It is unclear the approximate number of passengers on the train, but that train line is the busiest route on SEPTA.

Bystanders owed more to Fiston Ngoy's alleged victim. 

For no one to have come forward or even called 911 right when they began noticing the assault begs the question of if it was you or someone you loved, how would you have felt if no one tried to help them?


Of course, you shouldn’t have to envision the victim as someone else to feel sympathy, but rather should feel sympathy and an urge to help just because that person is a human being who doesn’t deserve something terrible happening to her.

It’s disturbing to know that there was just a total disregard for a woman’s safety, especially when people don’t believe women when they go public with their experiences at the hands of sexual assault.

How can women feel safe to come forward with similar stories when assaults happening in public are ignored? 

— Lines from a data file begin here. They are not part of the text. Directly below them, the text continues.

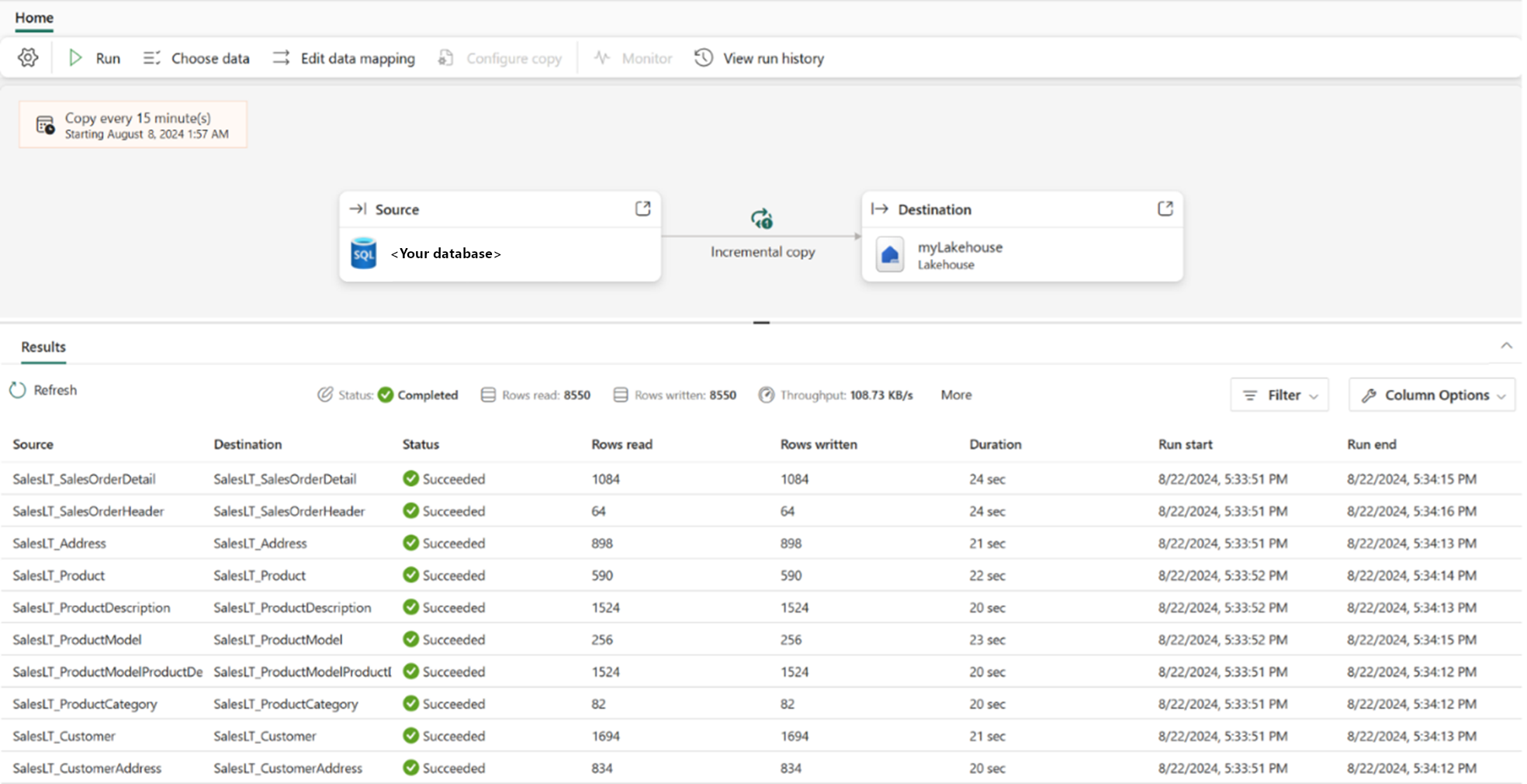This screenshot has height=784, width=1527.
Task: Open Choose data from the toolbar
Action: pyautogui.click(x=196, y=58)
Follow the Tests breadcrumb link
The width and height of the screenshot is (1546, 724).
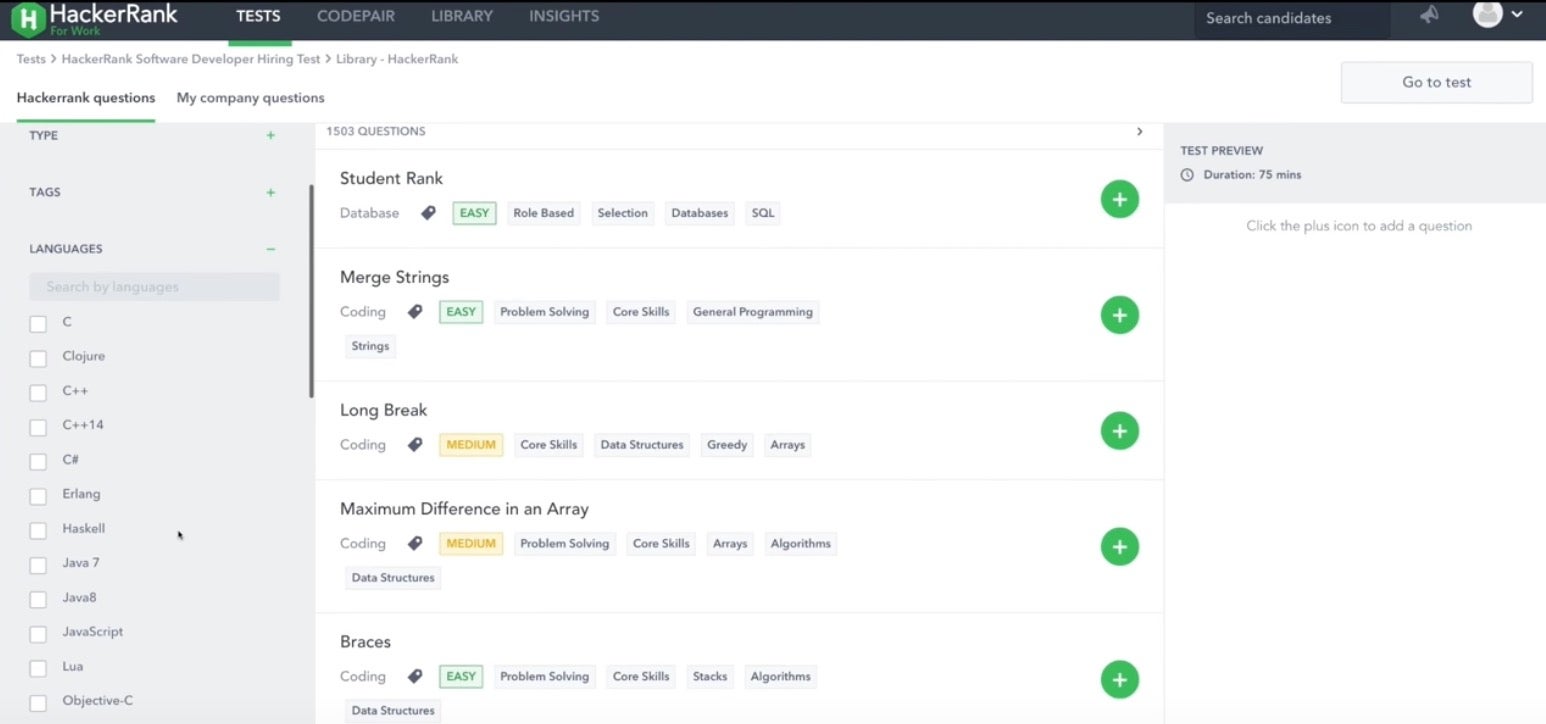click(x=30, y=58)
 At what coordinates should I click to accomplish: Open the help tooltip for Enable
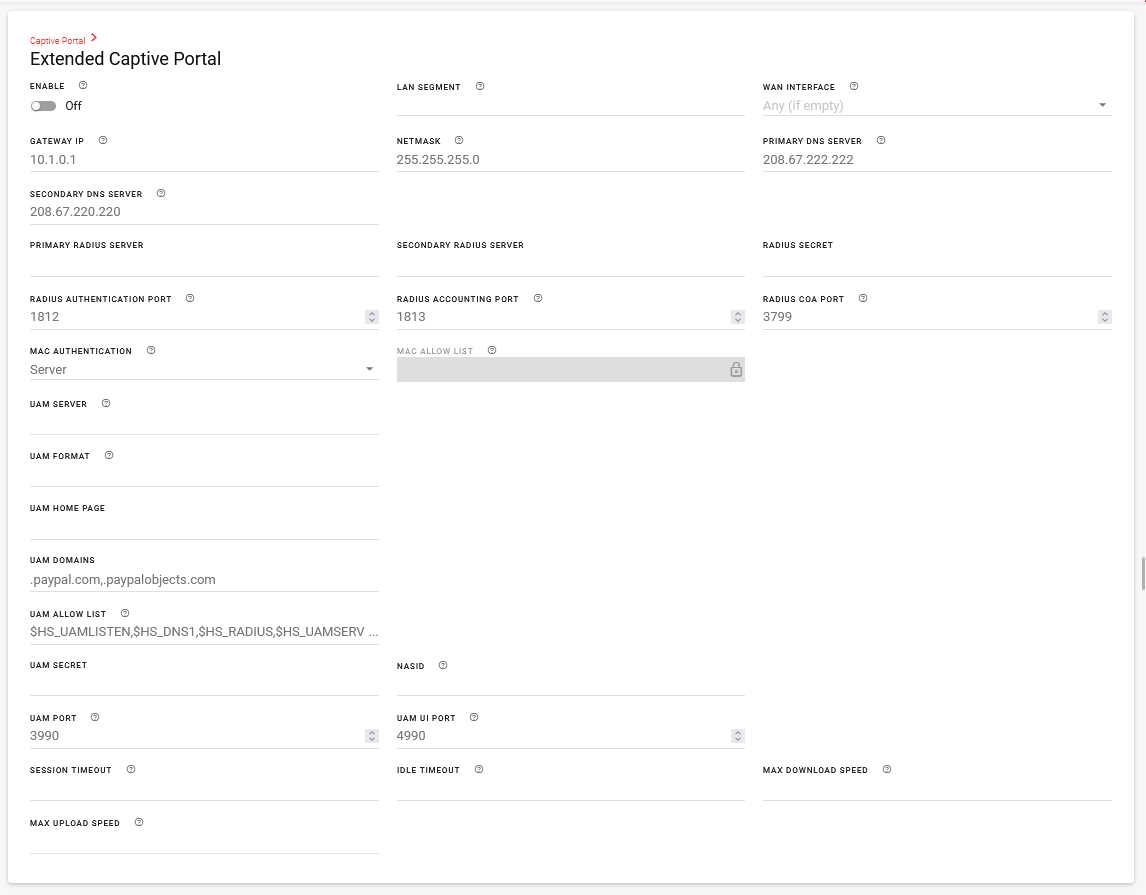[83, 85]
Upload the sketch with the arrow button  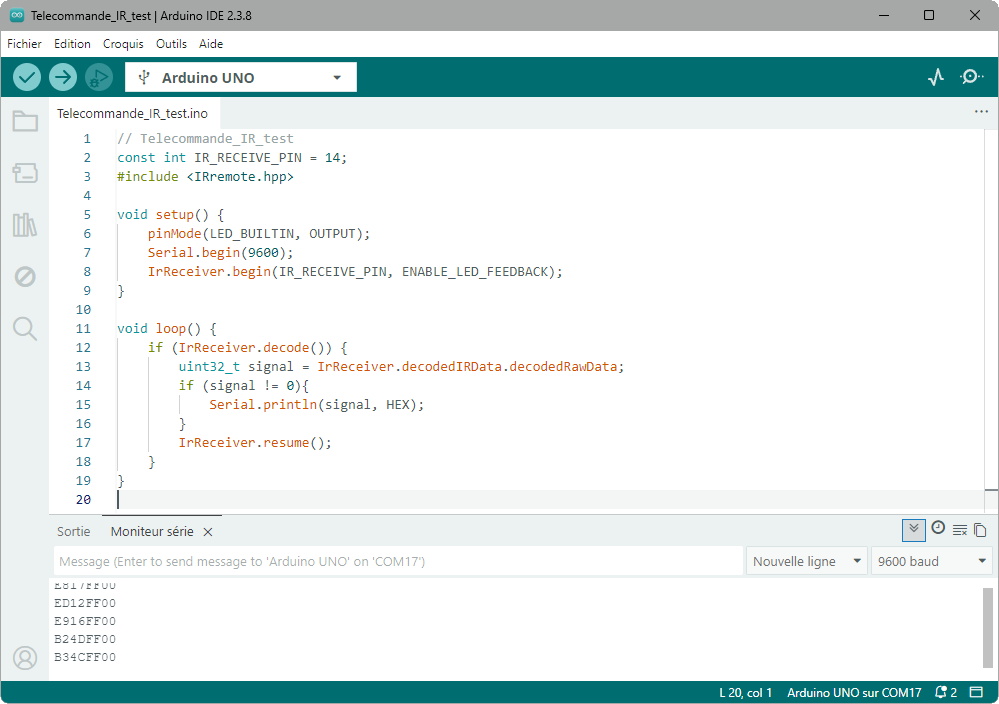point(63,77)
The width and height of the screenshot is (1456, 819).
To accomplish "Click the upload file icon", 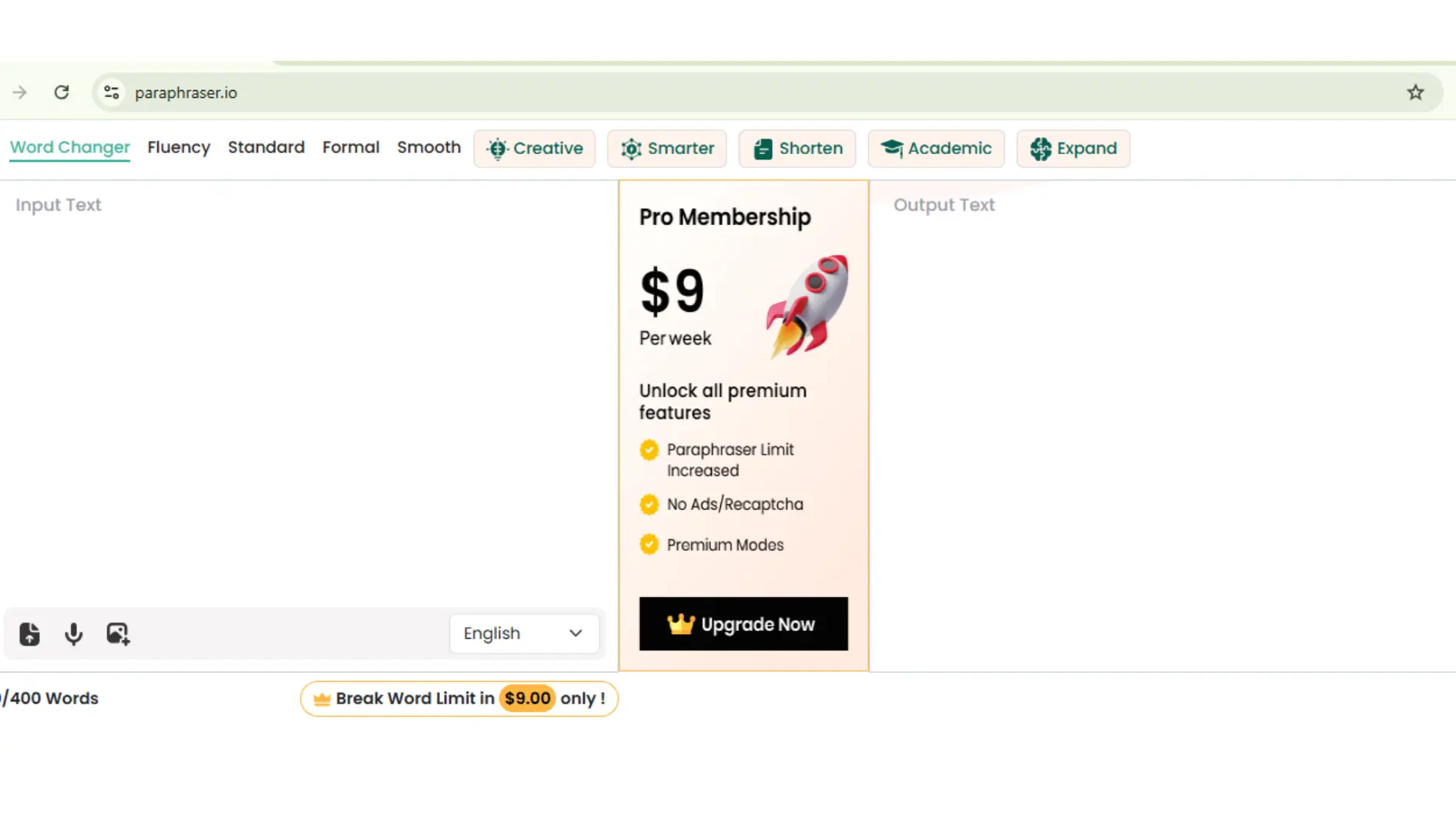I will (29, 633).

Many of the people on the train who failed to stop the horrid act is an example of the bystander effect, which means the more witnesses there are to a crime, the less likely any single one of them is to call the police.


Though, that is not an excuse for people to stand there, with their phones out, possibly recording the alleged assault, and not one person thought to call 911. 

For how many people were probably on the train, they could’ve easily overpowered Ngoy, instead of having to wait an obscene amount of time for a transit officer to step in.

But, what if that transit officer hadn’t been there? 


It’s a horrifying thought to have when wondering if anyone would have eventually come forward, or if that woman would’ve had to endure the assault for even longer.

If people see something happening, they should act to stop it, especially something as disturbing as a woman being raped right in front of someone’s eyes.